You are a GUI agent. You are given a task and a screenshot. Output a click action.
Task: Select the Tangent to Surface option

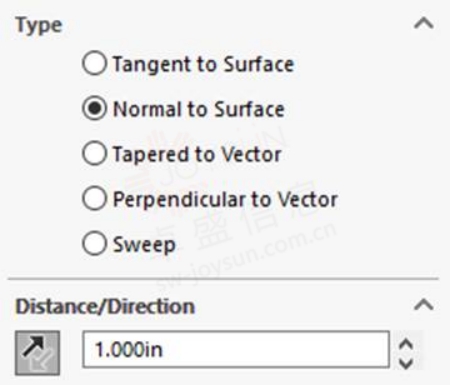(95, 63)
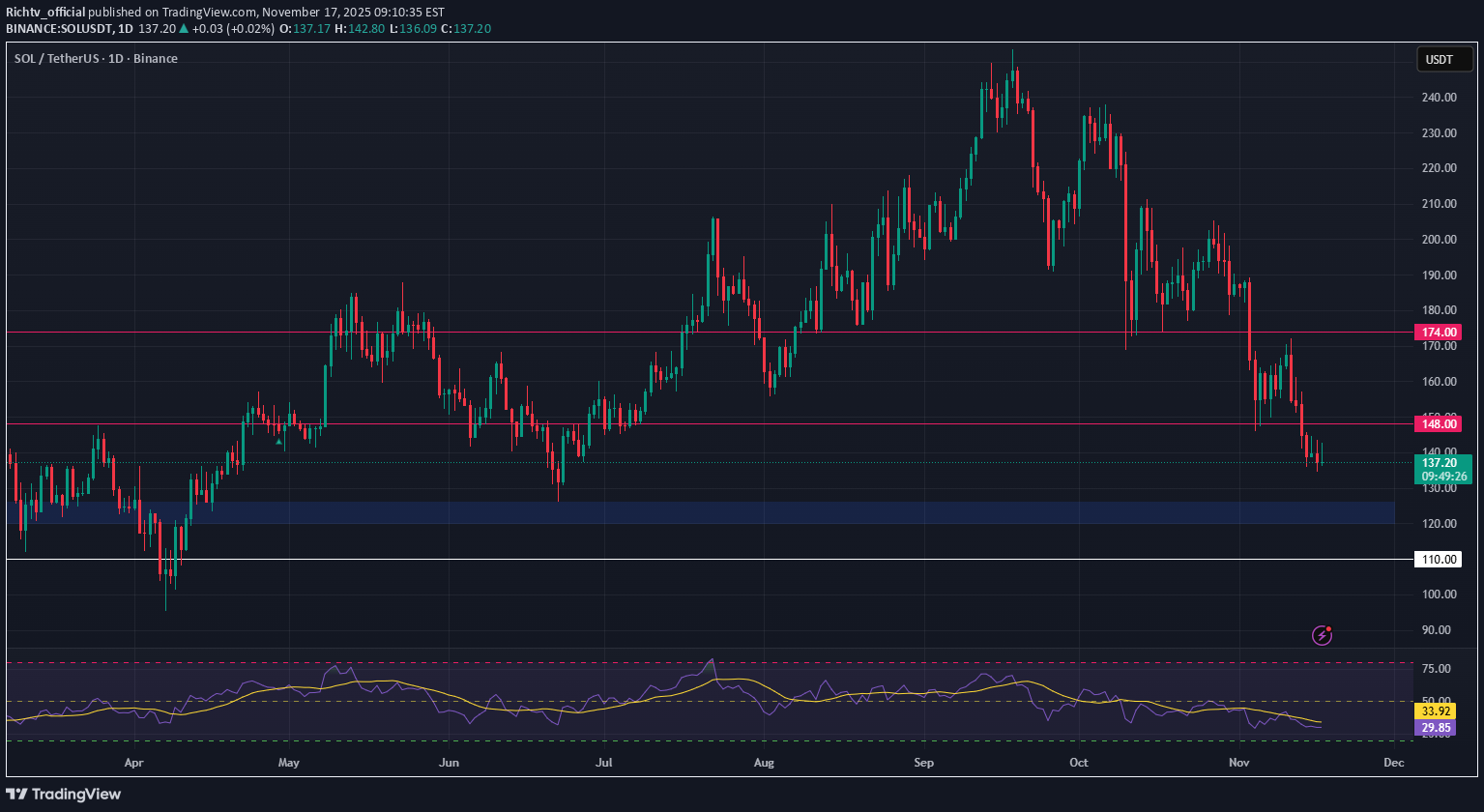1484x812 pixels.
Task: Select the red 174.00 price level label
Action: 1438,332
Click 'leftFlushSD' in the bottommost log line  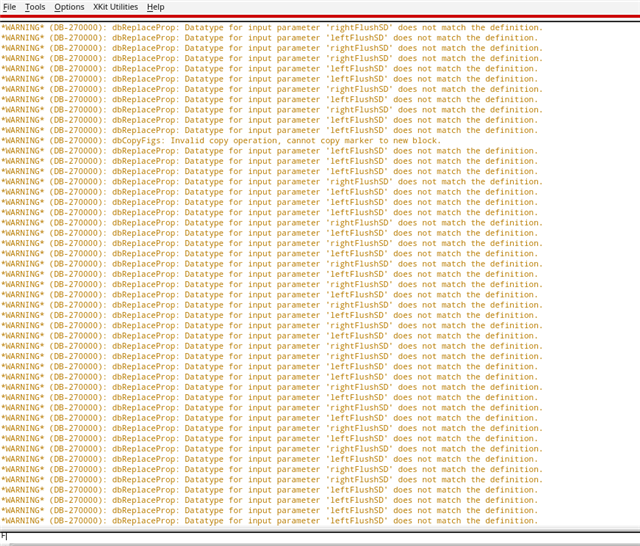point(357,520)
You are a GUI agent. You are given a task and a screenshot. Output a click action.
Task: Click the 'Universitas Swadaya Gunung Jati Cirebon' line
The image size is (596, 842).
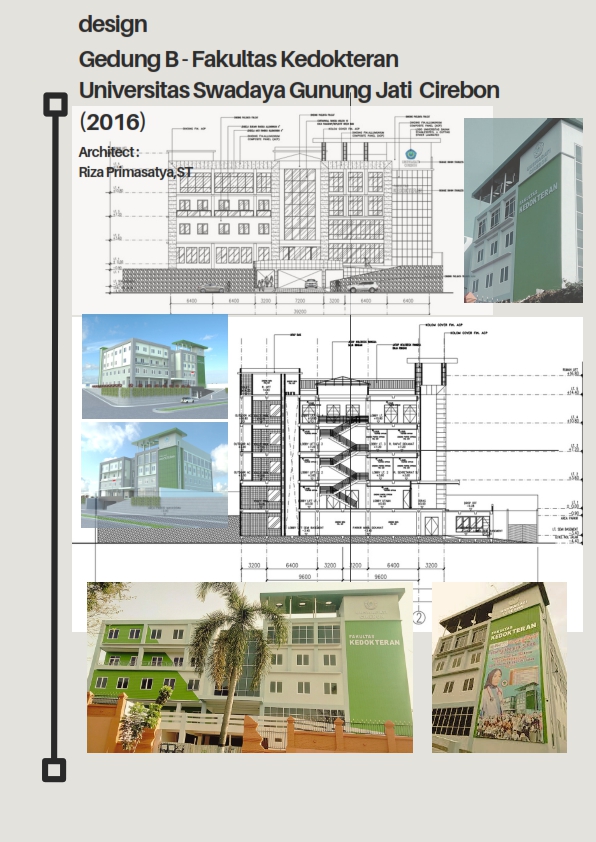(x=289, y=90)
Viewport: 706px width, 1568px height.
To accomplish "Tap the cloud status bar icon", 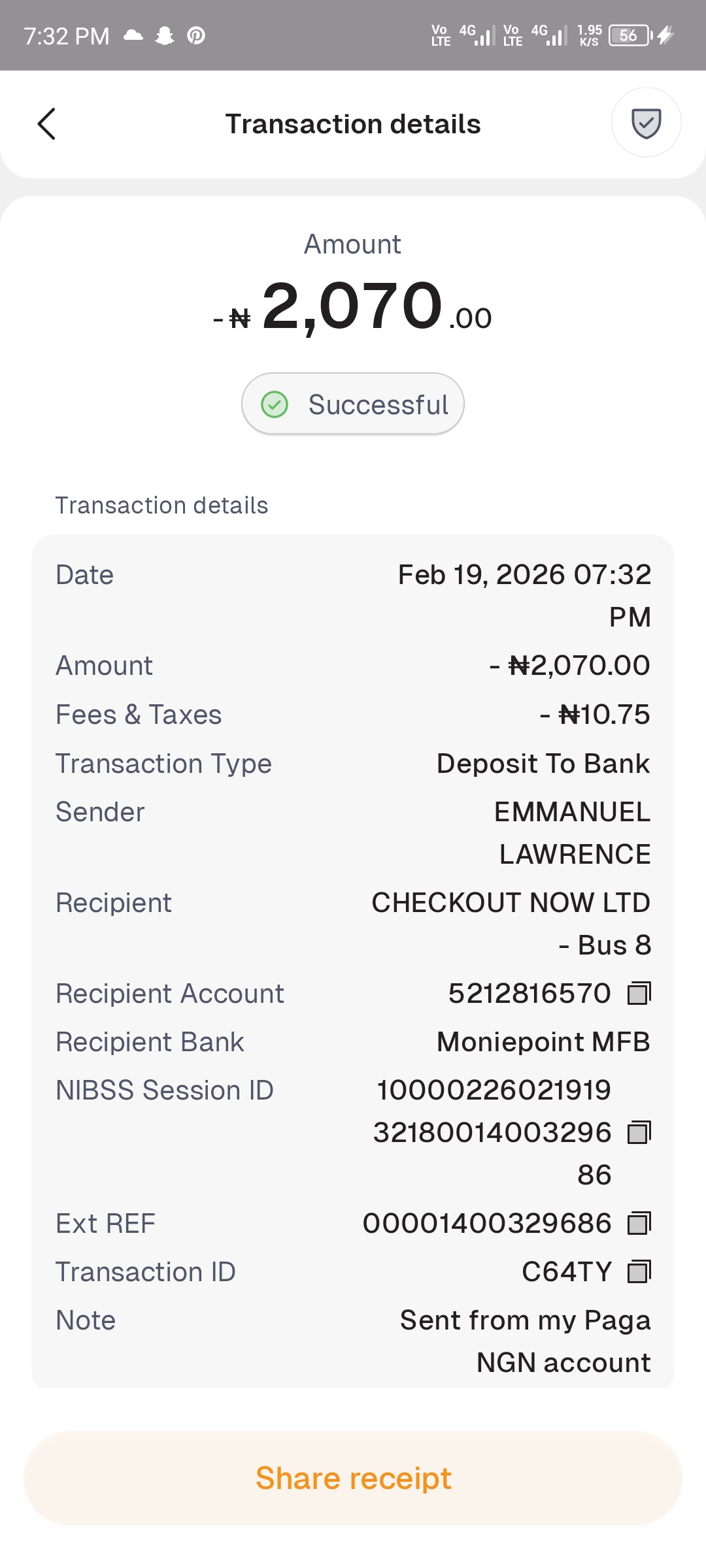I will (x=133, y=35).
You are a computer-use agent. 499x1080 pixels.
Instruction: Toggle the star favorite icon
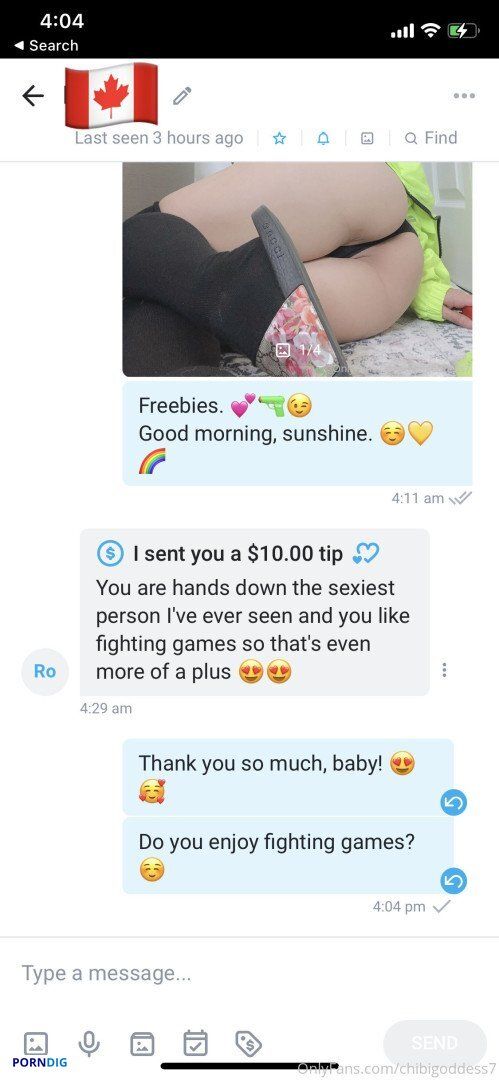(279, 138)
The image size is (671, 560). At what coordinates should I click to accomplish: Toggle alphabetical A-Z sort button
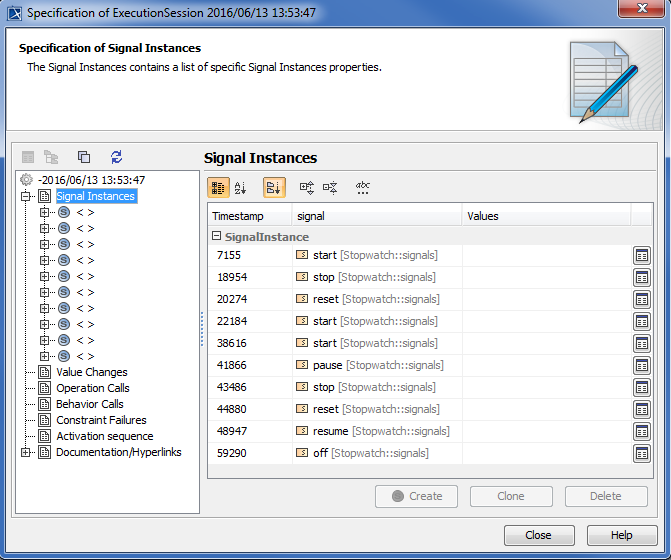[241, 187]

__________

- _What this task involves_:
Beginning with the line that contains "The image size is (671, 560)." and ending with the last line of the entries above, repeat each line exactly, but not the pictures.

- _The completed task_:
The image size is (671, 560). At what coordinates should I click to accomplish: Toggle alphabetical A-Z sort button
[241, 187]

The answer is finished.